Wednesday, October 17, 2007

Every other day? Maybe not...

In Israel, I sell discount ovulation kits, along with telephone support - so the question as to whether to have sex every day or every-other-day during the fertile time comes up a lot. Being unable to take any sort of responsibility, I quote a doctor (who gave me permission to quote him) and say that if they don't suspect a problem with the quality of the sperm, then every day is fine too. Now it seems that even if there is a problem with the quality of the sperm, sex every day might be better than sex every-other-day.

A pilot study (see article) led by David Greening, of Sydney IVF tested 42 men whose sperm showed significant DNA damage and found that daily ejaculation reduced this damage by 12%. These results were presented at the American Society for Reproductive Medicine conference in Washington yesterday.

Abstaining from sex increases the number of sperm cells that are ejaculated - leading to the recommendation for couples who are trying to conceive to only have sex every two to three days - but the article says that beyond this time period, although the quantity may rise, its quality declines; a trade-off.

I wonder if such DNA damage is tested in a normal sperm analysis, if so, what parameters show it and how common is such damage? If it makes an important difference (knowing whether there is or isn't DNA damage), it seems like information couples should have - and may even make it sensible to have two sperm analyses day-after-day to check if the sperm quality improves.

2 comments:

Bea said...

This is not part of a normal semen analysis and the problem may be present even where the standard semen analysis is normal (and absent even where the standard semen analysis is severely abnormal). Older men (from 35 onwards - sorry guys, the agegrouping isn't much kinder than it is for women, despite popular beliefs) may be more prone than younger men to the problem.
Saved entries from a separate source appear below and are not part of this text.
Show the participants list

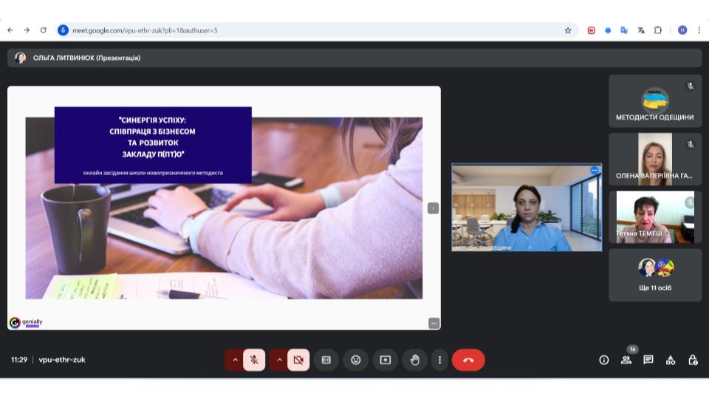pyautogui.click(x=626, y=360)
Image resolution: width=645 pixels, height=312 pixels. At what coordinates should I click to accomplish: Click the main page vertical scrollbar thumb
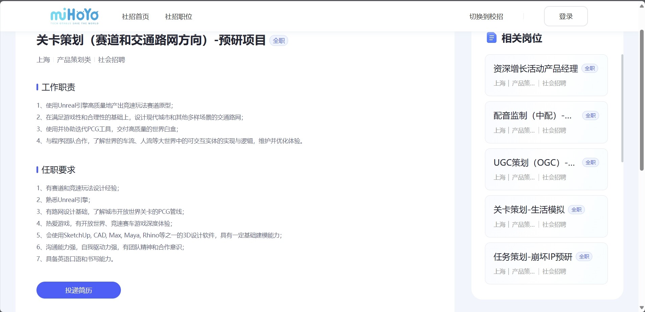[642, 100]
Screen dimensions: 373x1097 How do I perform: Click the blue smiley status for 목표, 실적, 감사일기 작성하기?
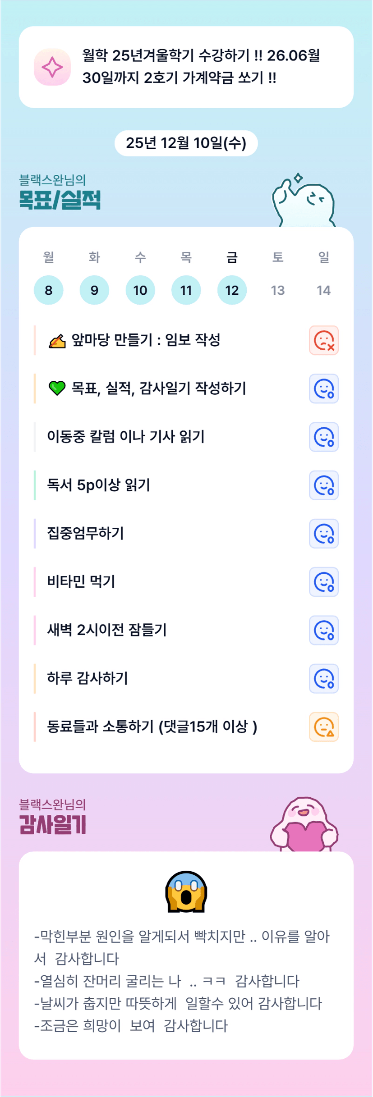(x=323, y=389)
If a sample is abnormal (containing a high index of DNA fragmentation) it is often suggested that the couple try daily ejaculation for a week or more and re-test. Some supplements (co-enzyme Q10, vitamin E, other antioxidants) have been suggested as possibilities for treatment, and testing is underway.

The problem is, even if your sperm's DNA is damaged, how much does it help you to know? It used to be thought that the fragmentation index was fairly constant from month to month, sample to sample, and that anything over 35% was an indication for donor sperm. Now we know that's just not true. Studies have been done showing, for example, that the live, take-home baby rate is the same over a period of two years whether your DNA shows high fragmentation or not.
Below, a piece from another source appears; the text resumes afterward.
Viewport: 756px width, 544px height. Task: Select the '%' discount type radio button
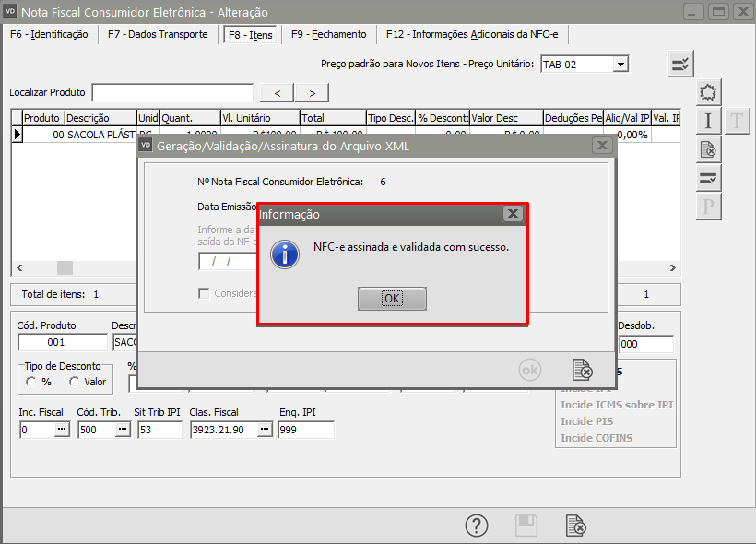point(31,382)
It's still a grey area. Two things I know for sure - a few months of coQ10 and vitamin E is unlikely to hurt, and if you're using IVF you should definitely ejaculate daily in the leadup, as count is no longer any concern (especially with ICSI).

Bea

SaraS-P said...

Arg...sometimes the literature and standard advice just don't synch up.

I just know that the two cycles resulting in pregnancy for me were ones not involving sex everyday. So, I figure any degree of sex around ovulation time must be good enough.

Hmmm...Bea may have a point about IVF, though.